#### Task
Can you copy every entry below word for word, leaving out the pictures?
-- -- --
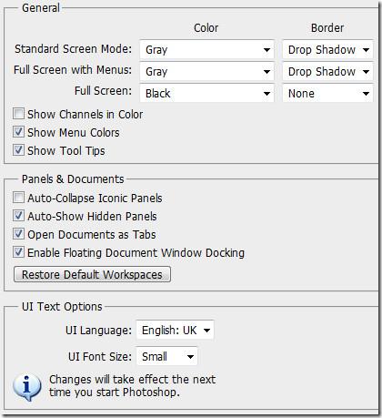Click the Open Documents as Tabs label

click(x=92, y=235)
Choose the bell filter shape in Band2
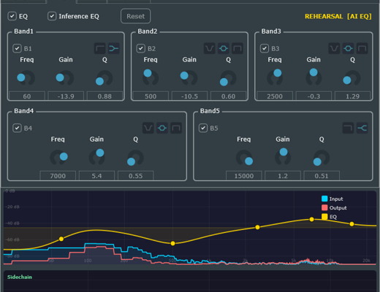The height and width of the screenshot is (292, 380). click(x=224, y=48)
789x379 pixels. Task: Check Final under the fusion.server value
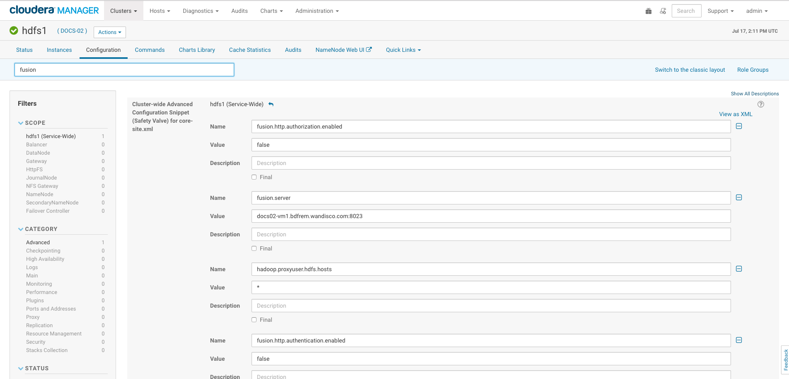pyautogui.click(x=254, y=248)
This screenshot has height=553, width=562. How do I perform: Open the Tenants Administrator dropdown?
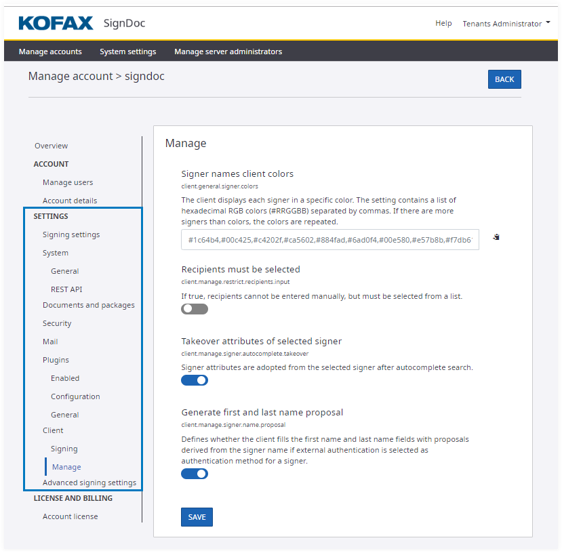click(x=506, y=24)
-- -- --
#### The reply
Click the Open Documents as Tabs label

click(x=92, y=235)
Choose the bell filter shape in Band2
The height and width of the screenshot is (292, 380). click(x=224, y=48)
789x379 pixels. Task: Check Final under the fusion.server value
pyautogui.click(x=254, y=248)
This screenshot has height=553, width=562. How do I perform: Open the Tenants Administrator dropdown?
click(x=506, y=24)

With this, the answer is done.